* _Questions d'étude_
(A) Indiquez si chacune des affirmations suivantes concorde avec la lettre ouverte, en citant les mots décisifs du texte : (i) les parents et grands-parents possédaient une villa à Neuilly ; (ii) les travailleurs immigrés ont contribué à la reconstruction dans le secteur des mines ; (iii) la solidarité y est présentée comme un délit.
(B) Relevez tous les secteurs dans lesquels, selon la lettre ouverte, les travailleurs immigrés ont participé à la reconstruction de la France.
(C) D'après la lettre ouverte, pendant quelles périodes les troupes coloniales ont-elles contribué à la libération de la France ?

* _Extrait de page_
Frédéric Supiot, Bruxelles
Lettre ouverte à Nicolas Sarkozy
Non M. Sarkozy nous ne quitterons pas la France, ne vous en déplaise, ainsi qu’à MM. Le Pen et de Villiers. La France c’est nous, les citoyens, et aucun chef de parti n’y peut rien. Nos parents, nos grands-parents étaient des paysans, de simples travailleurs du secteur privé ou des services publics, des pères de famille, des militants de leur quartier, de leur paroisse, de leur village. Ils n’avaient ni château, ni villa à Neuilly, ni propriété féodale, mais ils croyaient à des valeurs universelles qu’ils nous ont léguées et que nous continuerons à défendre avec les jeunes d’aujourd’hui, quoi que vous en pensiez.
Ils nous ont appris à détester toutes les idéologies racistes, qu’elles soient vulgaires ou qu’elles « portent cravate » pour mieux nous tromper ; à lutter contre toutes les formes d’exploitation individuelles ou collectives, qu’elles soient brutales ou plus subtiles ; à ne respecter que les gens respectables par leurs actes, quelle que soit leur position sociale ; à donner aux mots « liberté, égalité, fraternité » leur plein sens et donc à refuser le racisme qui se prétend républicain ; et à considérer la solidarité comme un devoir et une richesse à défendre coûte que coûte, et non comme un délit. Nous n’avons pas oublié la contribution des troupes coloniales à la libération de la France pendant les deux guerres mondiales, les dizaines de milliers de tirailleurs sans papiers « morts pour la France », et l’injustice faite aux survivants et à leurs familles.
Nous n’avons pas oublié non plus la contribution active des travailleurs immigrés à la reconstruction de la France dans les deux après-guerres, dans les secteurs des mines, du bâtiment, de l’automobile, et les conditions de travail qu’ils ont endurées. Cette France multiculturelle que vous vilipendez lorsqu’elle habite les banlieues défavorisées, ces populations que vous vous évertuez, jour après jour, à stigmatiser en paroles et dans la loi, en amalgamant immigrés/délinquance/mafias, etc., ce sont nos voisins, nos collègues, ce sont nos parents au sens large, malgré toutes vos interdictions « d’aimer ailleurs ». Si cette France-là ne vous convient pas, la porte est ouverte, vous n’avez que l’embarras du choix pour émigrer vers les pays où le libéralisme économique est roi, où vous pourrez vivre et vieillir à loisir dans des résidences gardées par des vigiles et la vidéosurveillance, dans l’entre-soi de la bourgeoisie internationale, qui, cette fois, n’aura plus de couleur à vos yeux.

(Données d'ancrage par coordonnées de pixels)
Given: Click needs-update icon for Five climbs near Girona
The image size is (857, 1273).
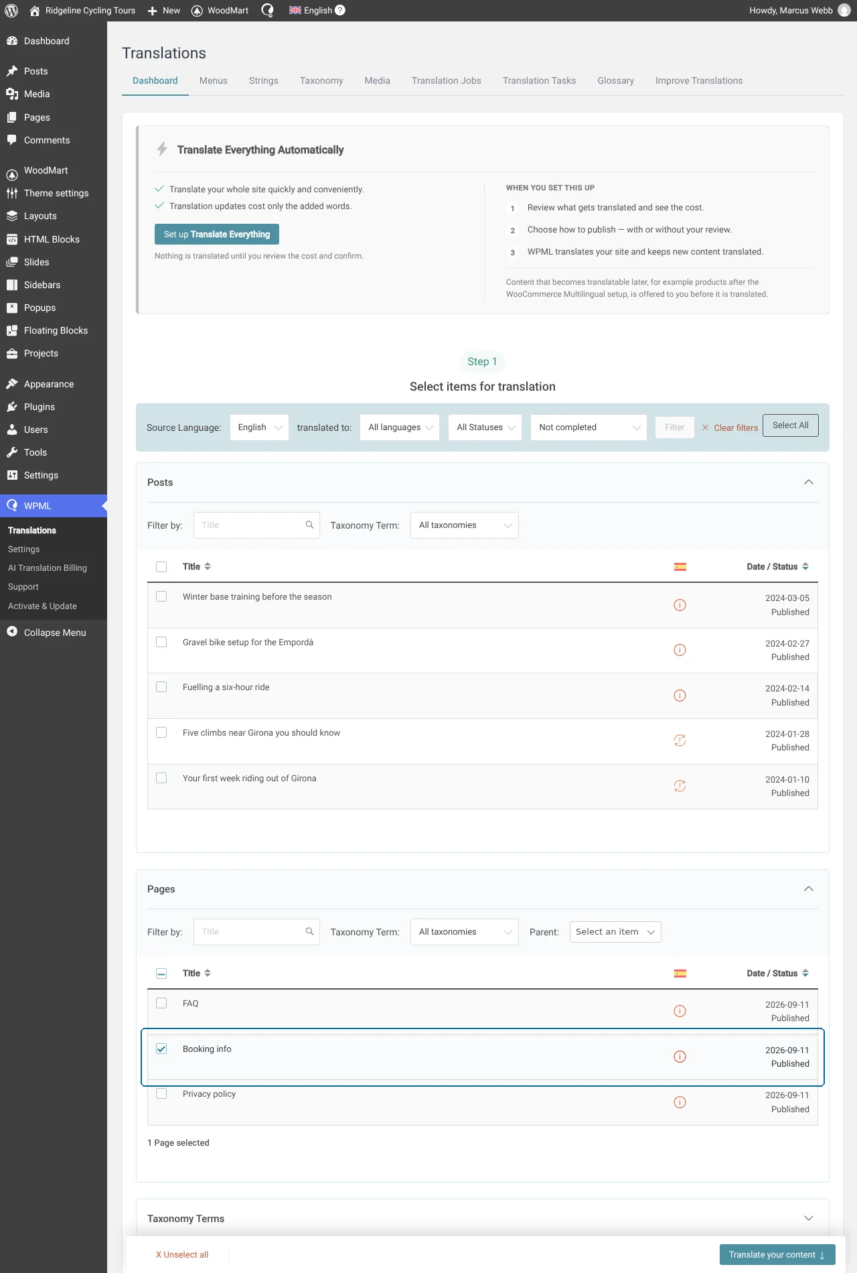Looking at the screenshot, I should coord(680,740).
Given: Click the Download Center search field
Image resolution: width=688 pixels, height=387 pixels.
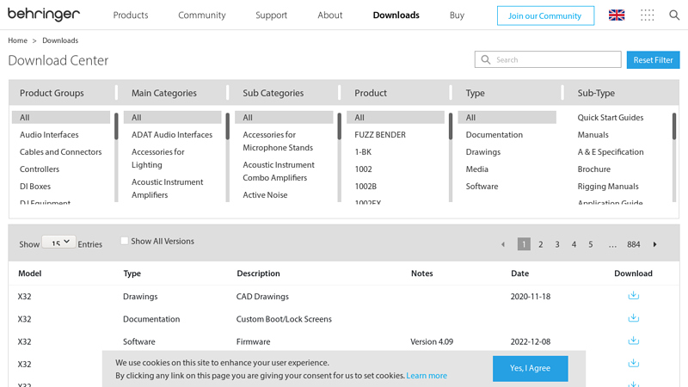Looking at the screenshot, I should coord(555,59).
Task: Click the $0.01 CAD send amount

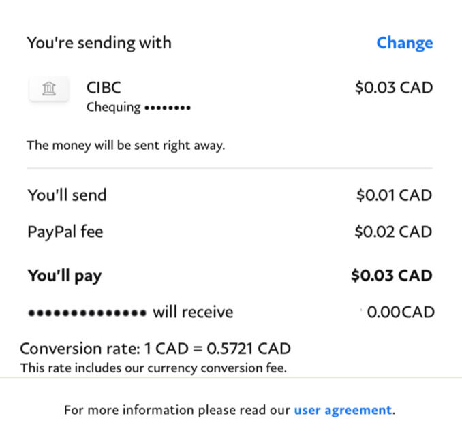Action: 393,195
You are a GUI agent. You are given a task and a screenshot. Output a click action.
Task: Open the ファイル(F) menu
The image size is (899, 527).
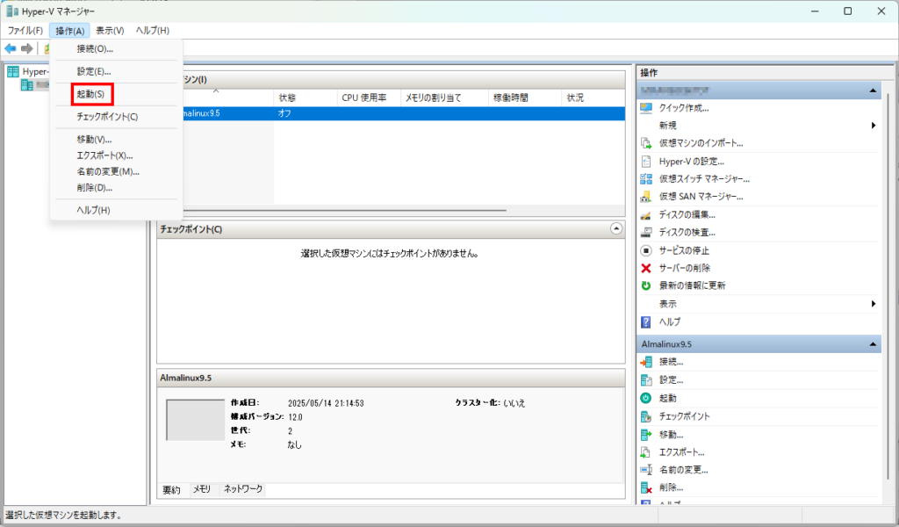[25, 31]
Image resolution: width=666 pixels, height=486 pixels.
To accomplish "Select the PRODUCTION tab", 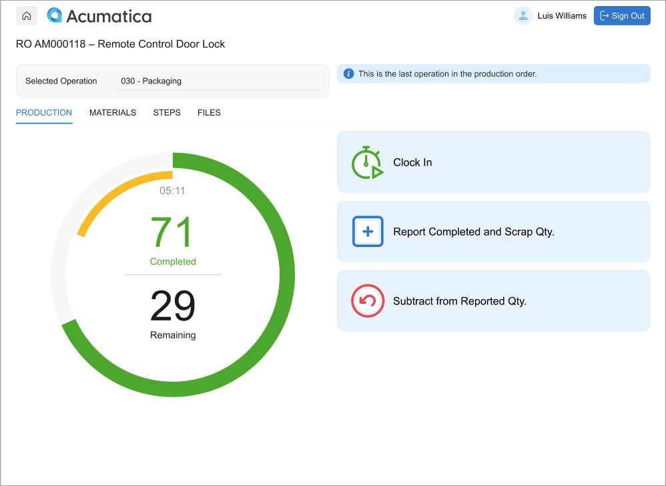I will tap(44, 113).
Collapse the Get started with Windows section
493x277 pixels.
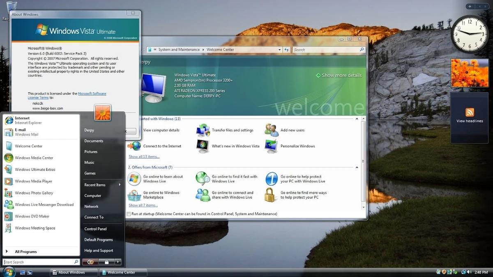357,119
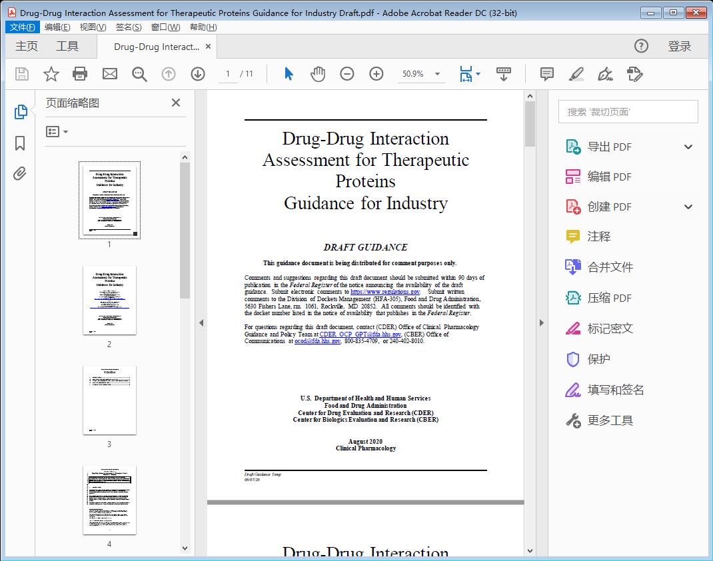Toggle fit-to-width page view
This screenshot has width=713, height=561.
point(466,74)
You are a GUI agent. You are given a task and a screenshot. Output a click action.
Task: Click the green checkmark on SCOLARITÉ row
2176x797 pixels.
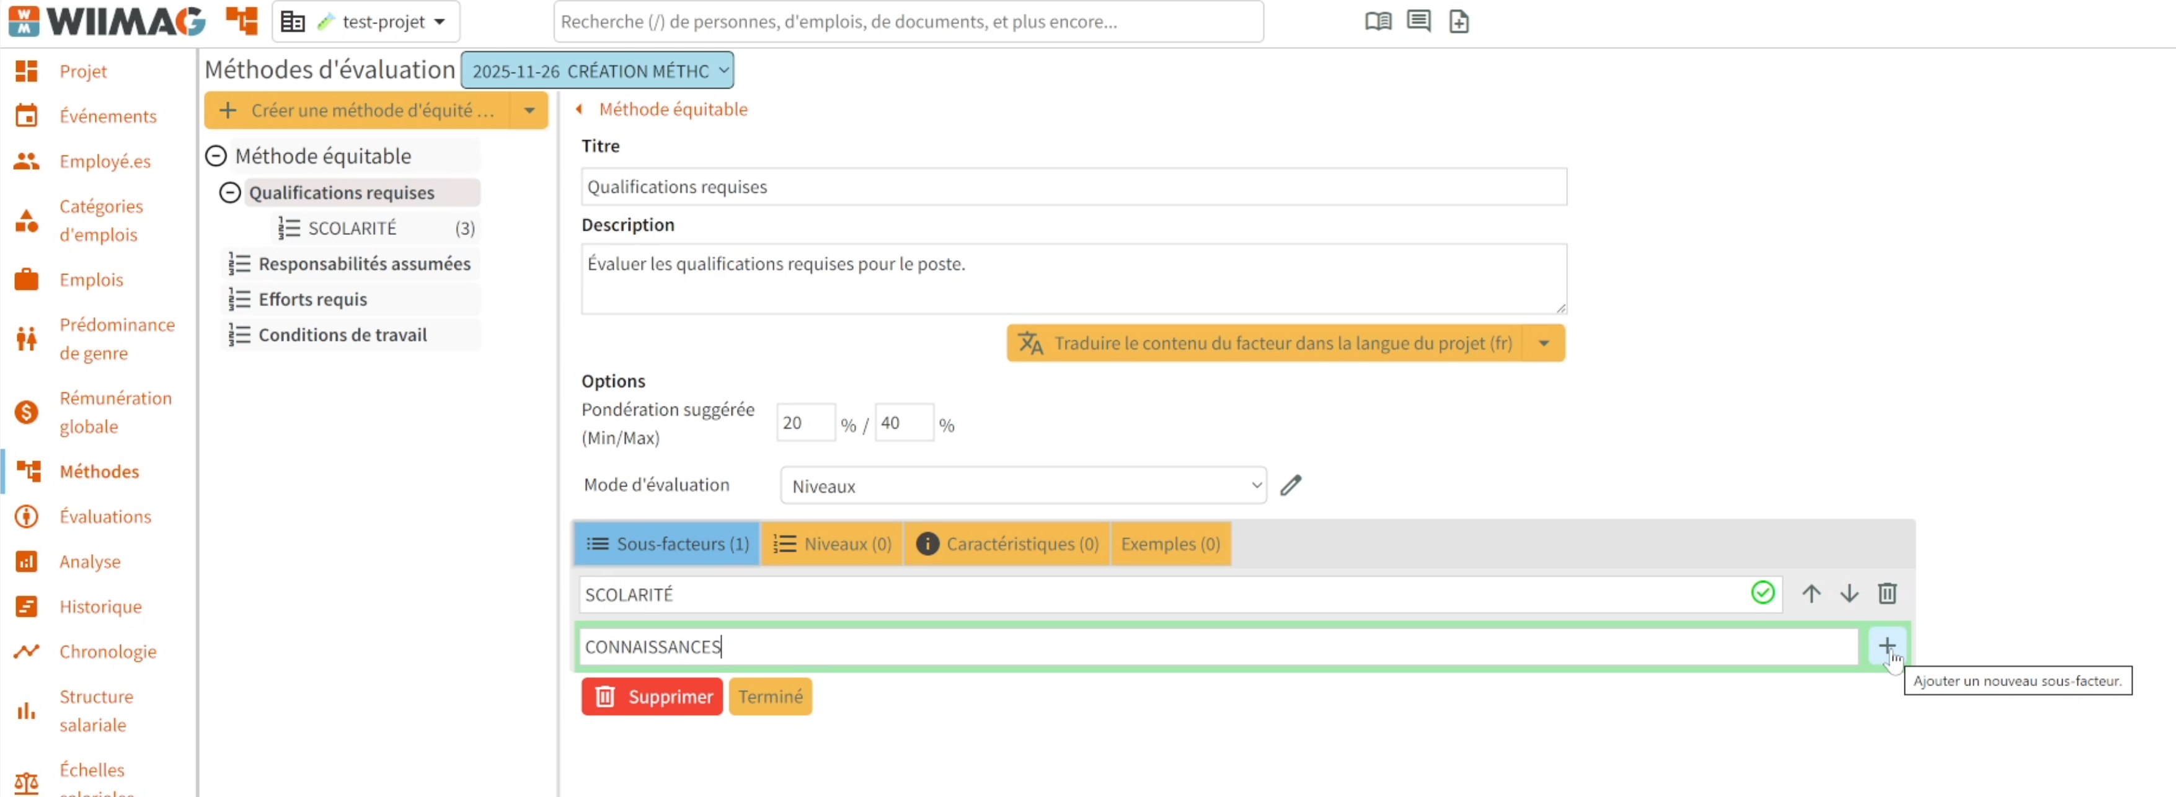tap(1762, 594)
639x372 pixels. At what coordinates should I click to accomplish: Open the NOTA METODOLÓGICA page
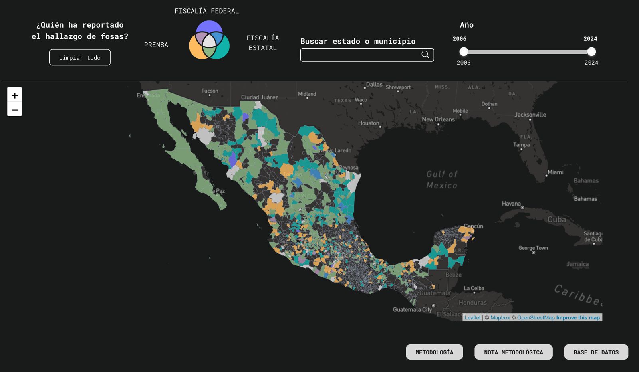tap(513, 352)
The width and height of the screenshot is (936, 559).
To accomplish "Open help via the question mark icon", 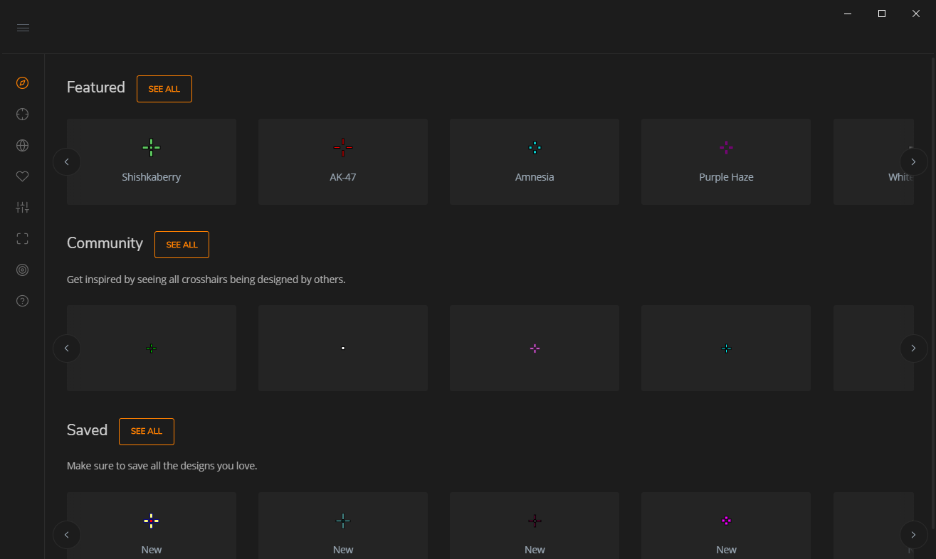I will click(22, 300).
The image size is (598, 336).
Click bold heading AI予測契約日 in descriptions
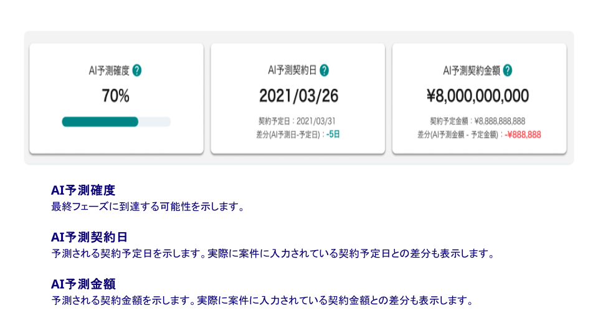coord(89,237)
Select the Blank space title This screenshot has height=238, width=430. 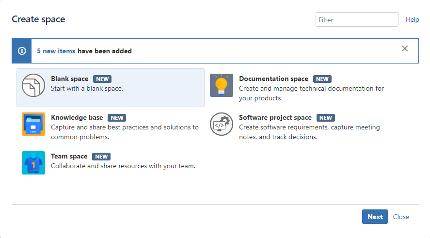[x=70, y=79]
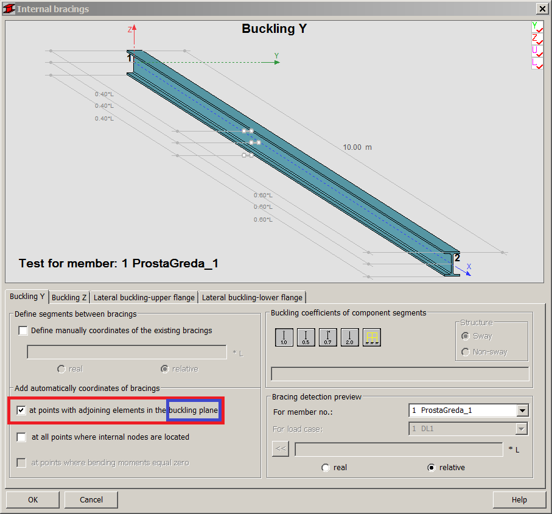This screenshot has height=514, width=552.
Task: Switch to the Buckling Z tab
Action: (x=69, y=297)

* _Réponses rédigées_
(A)
(i) Non : « Ils n’avaient ni château, ni villa à Neuilly, ni propriété féodale ».
(ii) Oui : « dans les secteurs des mines, du bâtiment, de l’automobile ».
(iii) Non : « considérer la solidarité comme un devoir et une richesse à défendre coûte que coûte, et non comme un délit ».

(B) Les mines, le bâtiment, l’automobile.

(C) Pendant les deux guerres mondiales.